**** Material for this task ****

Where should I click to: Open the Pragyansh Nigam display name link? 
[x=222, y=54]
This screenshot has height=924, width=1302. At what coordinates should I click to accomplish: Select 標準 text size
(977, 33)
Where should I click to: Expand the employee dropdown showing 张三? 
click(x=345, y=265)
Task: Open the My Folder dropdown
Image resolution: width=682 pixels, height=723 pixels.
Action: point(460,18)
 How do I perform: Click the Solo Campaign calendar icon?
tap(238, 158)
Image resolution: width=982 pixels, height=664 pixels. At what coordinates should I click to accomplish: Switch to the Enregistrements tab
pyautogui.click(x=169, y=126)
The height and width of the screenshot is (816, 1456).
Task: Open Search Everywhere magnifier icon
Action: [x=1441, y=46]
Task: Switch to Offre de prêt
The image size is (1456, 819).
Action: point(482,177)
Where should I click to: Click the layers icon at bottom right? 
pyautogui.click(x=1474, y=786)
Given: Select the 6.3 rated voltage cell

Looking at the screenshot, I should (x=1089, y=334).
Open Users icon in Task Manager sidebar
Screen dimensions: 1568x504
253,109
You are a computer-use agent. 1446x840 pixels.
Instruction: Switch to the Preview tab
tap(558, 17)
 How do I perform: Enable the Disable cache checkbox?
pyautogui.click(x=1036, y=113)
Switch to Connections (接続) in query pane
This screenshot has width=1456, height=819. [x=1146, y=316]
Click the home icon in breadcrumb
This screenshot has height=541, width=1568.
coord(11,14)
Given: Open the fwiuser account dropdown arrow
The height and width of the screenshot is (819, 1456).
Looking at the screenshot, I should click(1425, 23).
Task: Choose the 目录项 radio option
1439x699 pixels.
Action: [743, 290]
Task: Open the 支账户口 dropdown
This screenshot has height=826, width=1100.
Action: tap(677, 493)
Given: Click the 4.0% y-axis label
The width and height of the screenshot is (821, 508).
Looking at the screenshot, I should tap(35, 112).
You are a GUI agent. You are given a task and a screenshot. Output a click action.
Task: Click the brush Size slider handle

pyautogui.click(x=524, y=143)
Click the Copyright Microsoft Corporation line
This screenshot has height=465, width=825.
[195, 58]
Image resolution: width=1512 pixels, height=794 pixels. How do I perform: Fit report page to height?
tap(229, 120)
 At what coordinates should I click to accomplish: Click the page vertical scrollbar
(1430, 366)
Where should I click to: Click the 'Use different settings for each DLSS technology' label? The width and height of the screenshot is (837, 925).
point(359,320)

****

#### Challenge
Update the records above so that each occurrence of "How do I perform" becomes "How can I carry out", keeping all other text the same.

#### Answer to this problem
Where should I click to: Open the Pragyansh Nigam display name link? 
[x=222, y=54]
This screenshot has height=924, width=1302. At what coordinates should I click to accomplish: Select 標準 text size
(977, 33)
Where should I click to: Expand the employee dropdown showing 张三? 
click(x=345, y=265)
Task: Open the My Folder dropdown
Image resolution: width=682 pixels, height=723 pixels.
Action: point(460,18)
 How can I carry out: Click the Solo Campaign calendar icon?
tap(238, 158)
Image resolution: width=982 pixels, height=664 pixels. At what coordinates should I click to accomplish: Switch to the Enregistrements tab
pyautogui.click(x=169, y=126)
The height and width of the screenshot is (816, 1456).
Task: Open Search Everywhere magnifier icon
Action: [x=1441, y=46]
Task: Switch to Offre de prêt
The image size is (1456, 819).
Action: point(482,177)
Where should I click to: Click the layers icon at bottom right? 
pyautogui.click(x=1474, y=786)
Given: Select the 6.3 rated voltage cell

Looking at the screenshot, I should (x=1089, y=334).
Open Users icon in Task Manager sidebar
Screen dimensions: 1568x504
253,109
You are a computer-use agent. 1446x840 pixels.
Instruction: Switch to the Preview tab
tap(558, 17)
 How can I carry out: Enable the Disable cache checkbox?
pyautogui.click(x=1036, y=113)
Switch to Connections (接続) in query pane
This screenshot has width=1456, height=819. [x=1146, y=316]
Click the home icon in breadcrumb
This screenshot has height=541, width=1568.
coord(11,14)
Given: Open the fwiuser account dropdown arrow
The height and width of the screenshot is (819, 1456).
Looking at the screenshot, I should click(1425, 23).
Task: Choose the 目录项 radio option
1439x699 pixels.
Action: [743, 290]
Task: Open the 支账户口 dropdown
This screenshot has height=826, width=1100.
Action: tap(677, 493)
Given: Click the 4.0% y-axis label
The width and height of the screenshot is (821, 508).
Looking at the screenshot, I should tap(35, 112).
You are a GUI agent. You are given a task and a screenshot. Output a click action.
Task: Click the brush Size slider handle

pyautogui.click(x=524, y=143)
Click the Copyright Microsoft Corporation line
This screenshot has height=465, width=825.
[195, 58]
Image resolution: width=1512 pixels, height=794 pixels. How can I carry out: Fit report page to height?
tap(229, 120)
 At what coordinates should I click to accomplish: Click the page vertical scrollbar
(1430, 366)
Where should I click to: Click the 'Use different settings for each DLSS technology' label? The width and height of the screenshot is (837, 925).
point(359,320)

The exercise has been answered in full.